21. The method of claim 17 or 18 wherein the polypeptide is in operative association with an inducible promoter.

22. A method of controlling platelet aggregation and thereby preventing or alleviating a thrombotic condition in a

mammalian subject in need of such therapy which comprises: genetically modifying cells of the subject susceptible to platelet-mediated activation by inserting therein DNA encoding a polypeptide having ATP diphosphohydrolase activity, and expressing the polypeptide from the cells at platelet

aggregation-suppressing effective levels.

23. The method of claim 22 in which the cells are endothelial cells.

24. The method of claim 22 in which the polypeptide comprises human CD39 protein.

25. The method of claim 22 wherein the subject is human.

26. The method of claim 22 in which the polypeptide is substantially oxidation-resistant.

27. A method of transplanting donor allogenic or xenogeneic cells, or graftable tissue or organs comprising such cells, to a mammalian recipient in whose blood or plasma these cells or tissue or organs are susceptible to an activation stimulus, which comprises:

(a) genetically modifying such donor cells, or progenitor cells thereof, by inserting therein DNA encoding a polypeptide having activity of an ATP diphosphohydrolase or an

oxidation-resistant analog thereof in operative association with a promoter; and

(b) transplanting the resultant .modified donor cells, tissue or organs into the recipient and expressing from the resultant modified cells or tissue or organs the polypeptide having ATP diphosphohydrolase activity at platelet-aggregation

suppressing effective levels.

28. The method of claim 27 in which the cells are endothelial cells.

29. The method of claim 27 in which the polypeptide comprises human CD39 protein.

30. The method of claim 29 in which the recipient is human.

31. The method of claim 27 in which the polypeptide is substantially oxidation-resistant.
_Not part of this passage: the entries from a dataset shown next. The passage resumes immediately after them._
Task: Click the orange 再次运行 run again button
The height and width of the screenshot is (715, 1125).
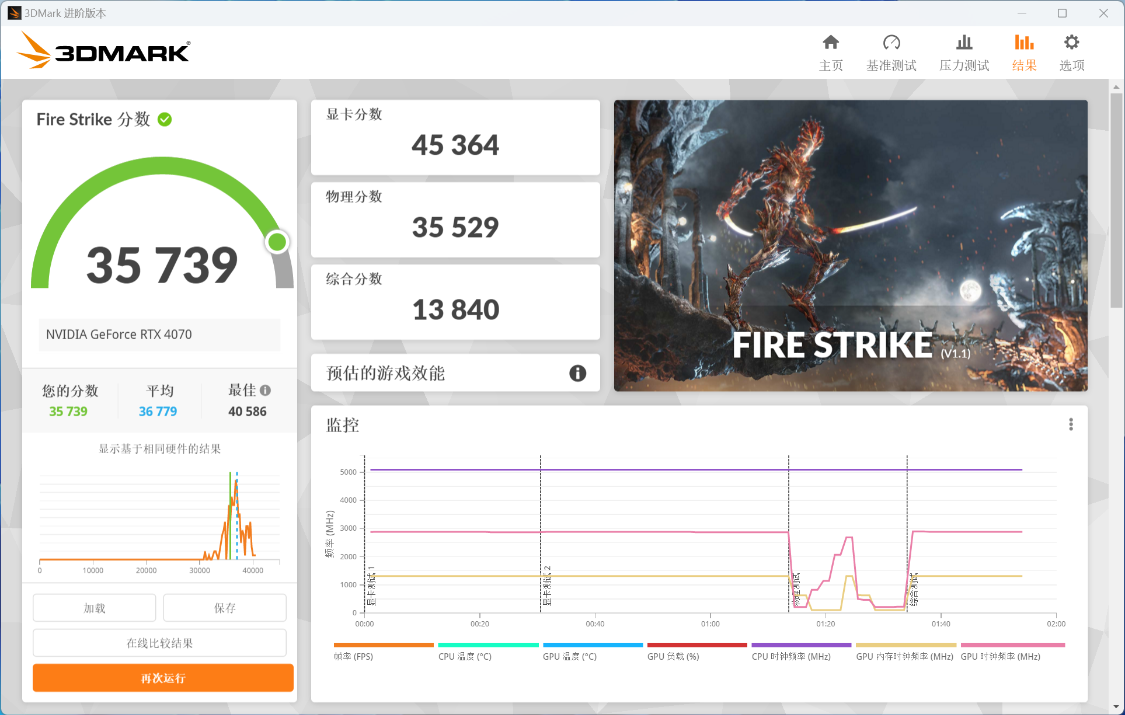Action: point(163,678)
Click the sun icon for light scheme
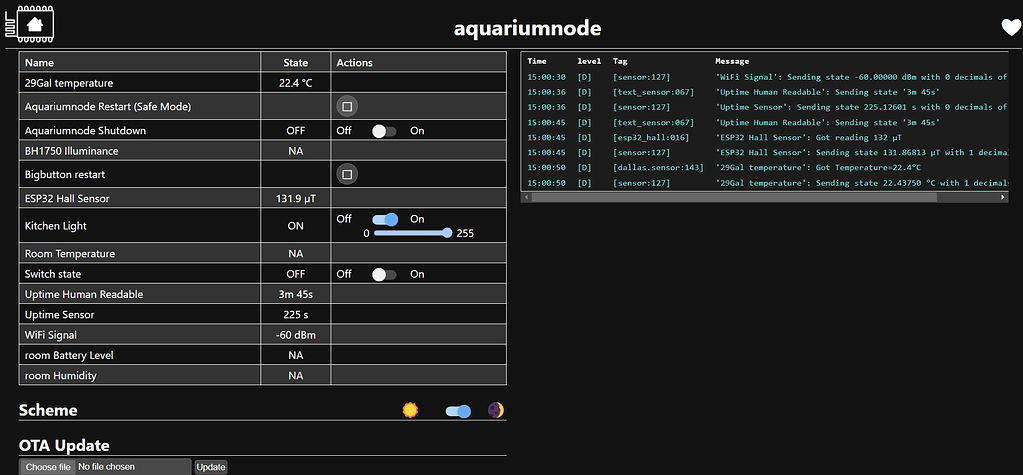 [x=409, y=410]
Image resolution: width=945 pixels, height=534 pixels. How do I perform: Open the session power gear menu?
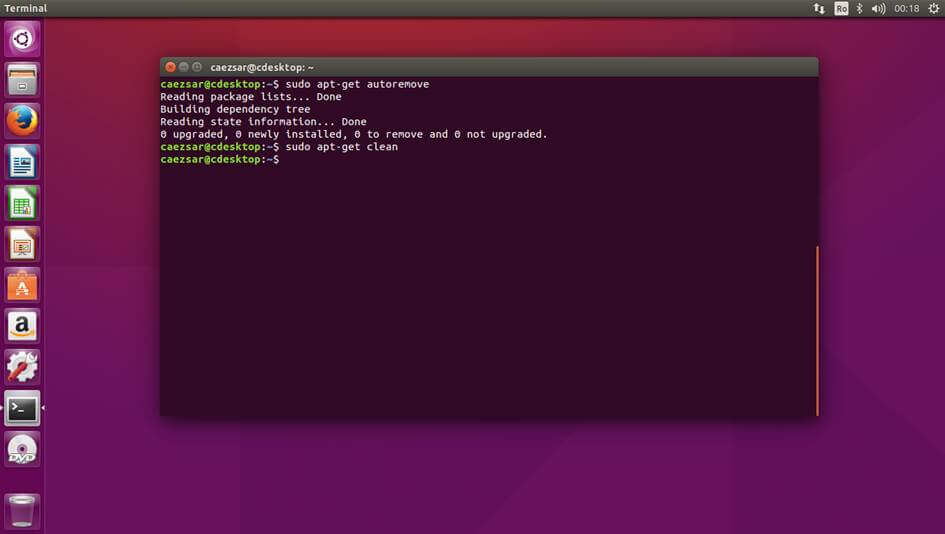(932, 8)
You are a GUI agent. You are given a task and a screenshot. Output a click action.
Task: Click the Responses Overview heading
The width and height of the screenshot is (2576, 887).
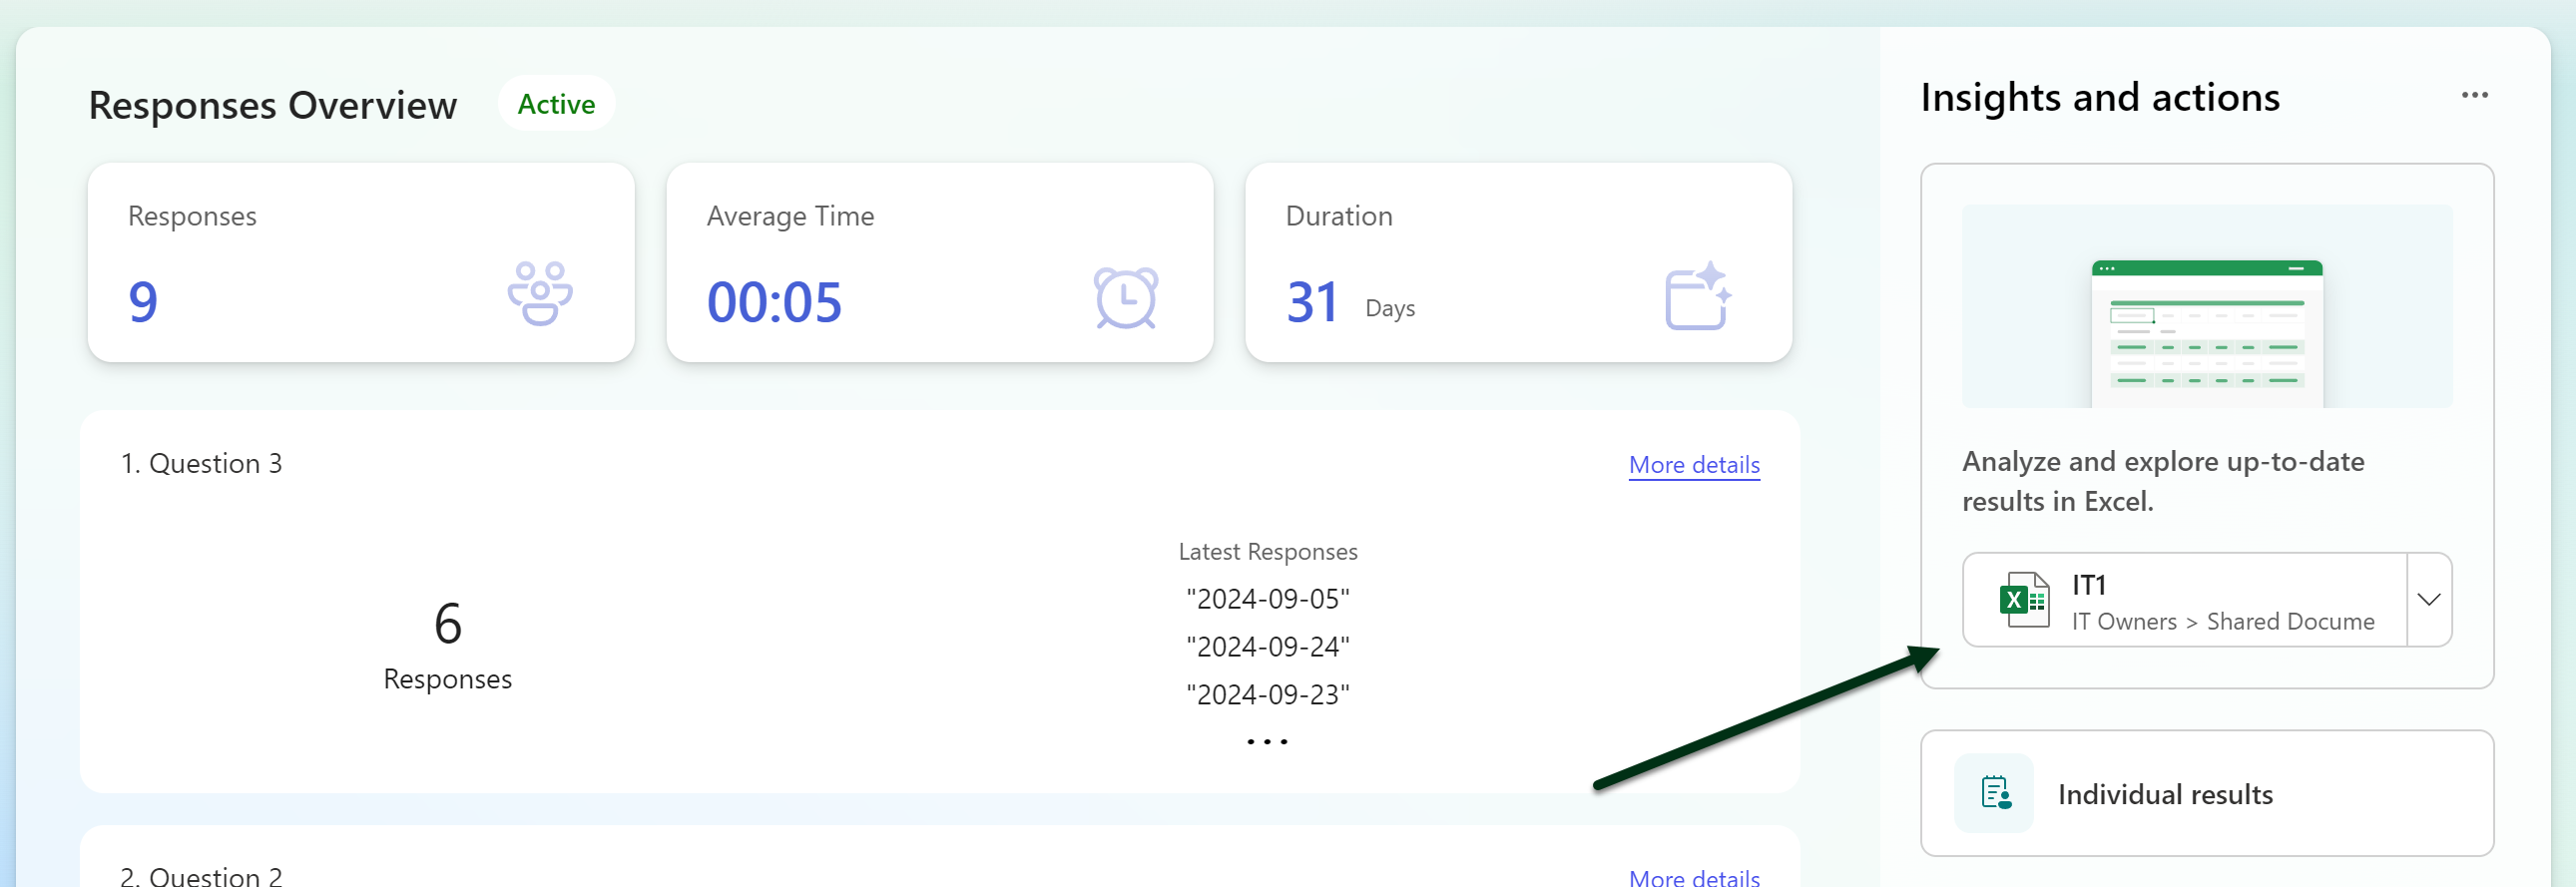click(x=272, y=105)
32. The method of claim 30 in which the donor is xenogenic as to the recipient.

33. The method of claim 30 in which the donor cells, tissue or organs are porcine.
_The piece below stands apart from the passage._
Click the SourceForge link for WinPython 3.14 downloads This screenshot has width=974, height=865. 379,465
34. A method of inhibiting platelet aggregation and thereby treating thrombotic disorders in a mammalian subject,

comprising administering to the subject an amount effective for inhibiting platelet aggregation of a recombinant

polypeptide having ATP diphosphohydrolase activity or

pharmaceutically acceptable salt thereof, in a

pharmaceutically acceptable carrier.

35. The method of claim 34 wherein the polypeptide comprises human CD39 protein.
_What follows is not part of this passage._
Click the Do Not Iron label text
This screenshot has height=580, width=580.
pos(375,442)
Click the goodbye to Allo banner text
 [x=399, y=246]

36. The method of claim 34 wherein the subject is human.

37. Use of a recombinant polypeptide having ATP

diphosphohydrolase activity or pharmaceutically acceptable salt thereof, or an oxidation-resistant analog thereof, in the preparation of a medicament for reducing platelet aggregation.

38. Use according to claim 37 wherein the polypeptide

comprises human CD39 protein.

39. A peptide analog of human CD39 protein having activity of a native ATP-diphosphohydrolase and which is substantially oxidation-resistant.

40. A peptide analog according to claim 39 which is soluble.

41. A peptide analog according to claim 40 which is

essentially free of membrane-spanning domains.